### Data provided
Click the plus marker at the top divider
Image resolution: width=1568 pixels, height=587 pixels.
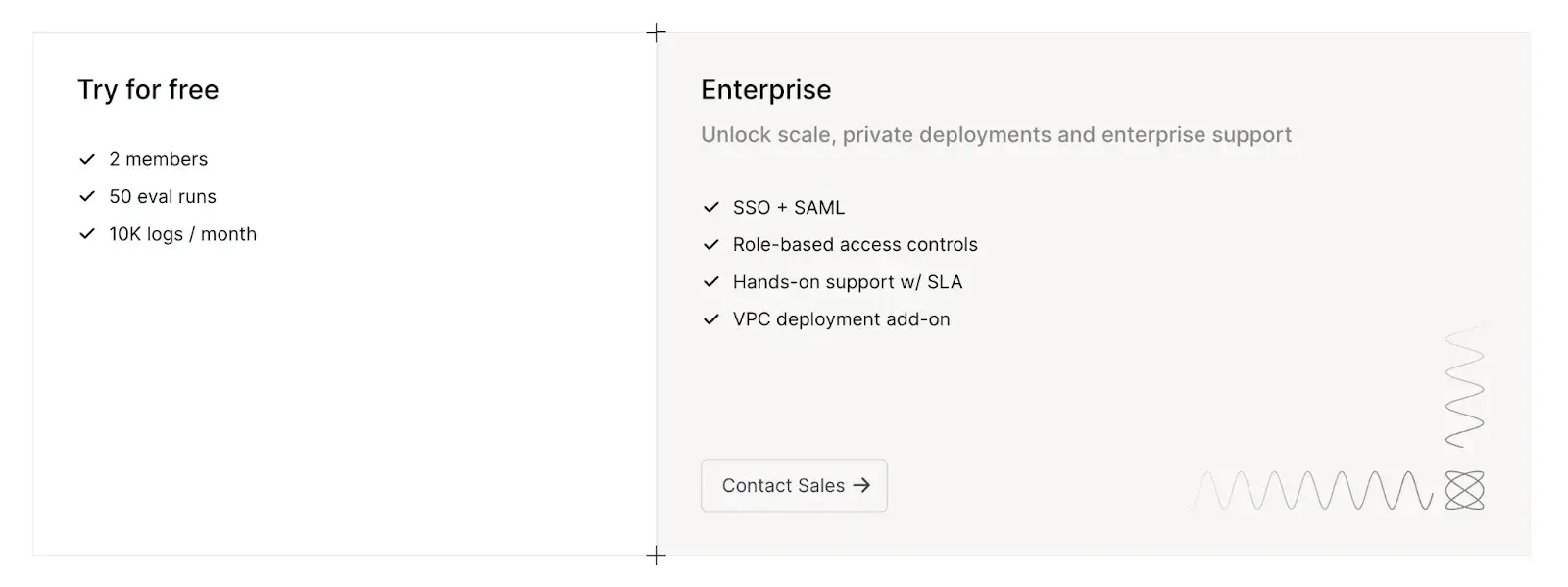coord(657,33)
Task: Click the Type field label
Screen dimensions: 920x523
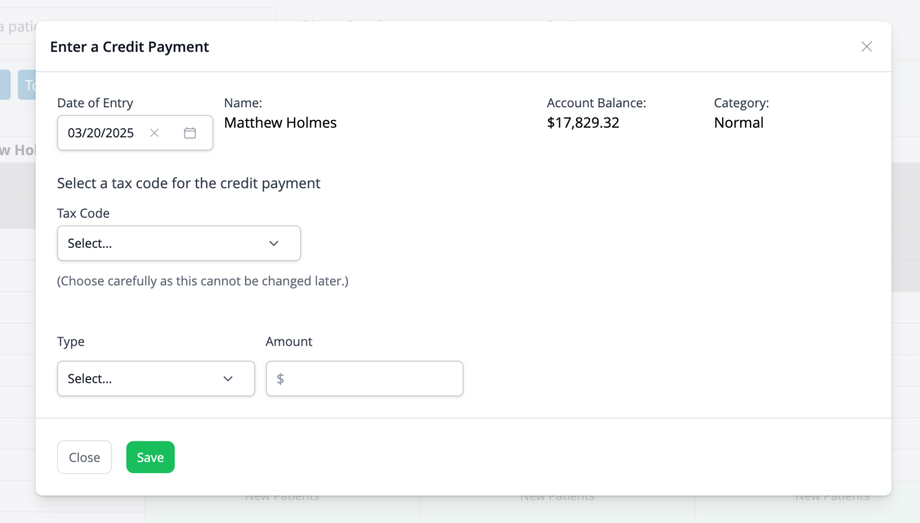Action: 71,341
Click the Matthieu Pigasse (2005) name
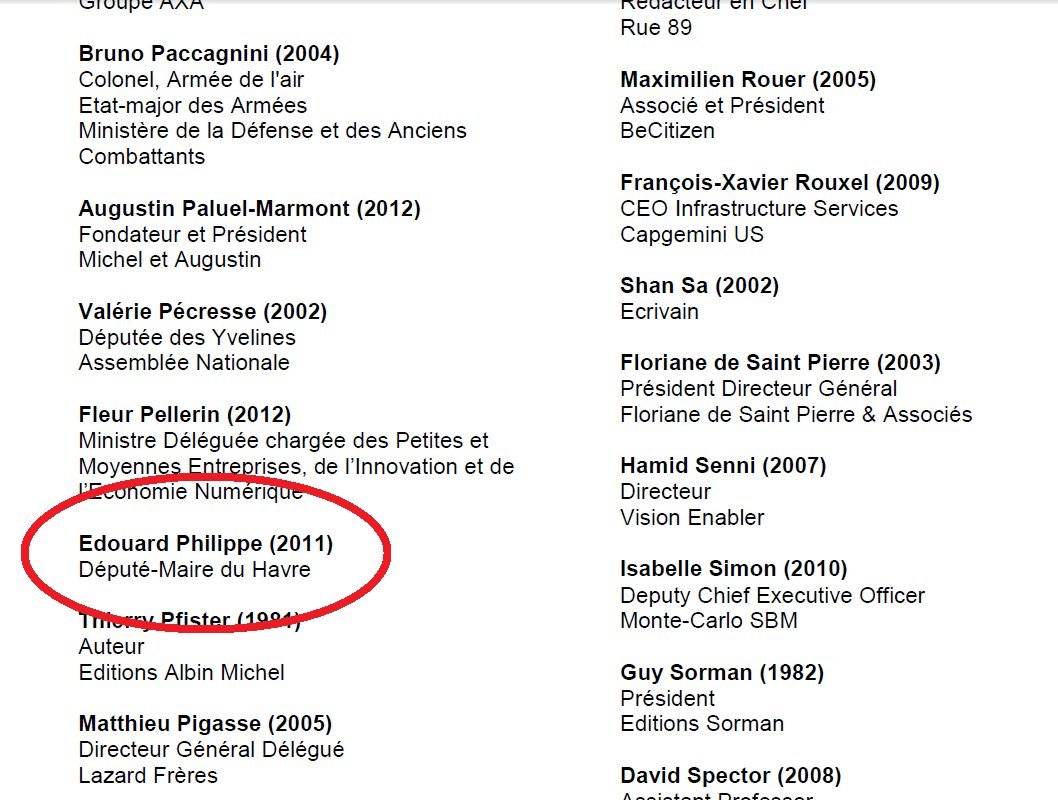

### Problem to work on
How many lines in the entries above contain the word "Click"? Reply with the number alone.

### Solution for this exercise
3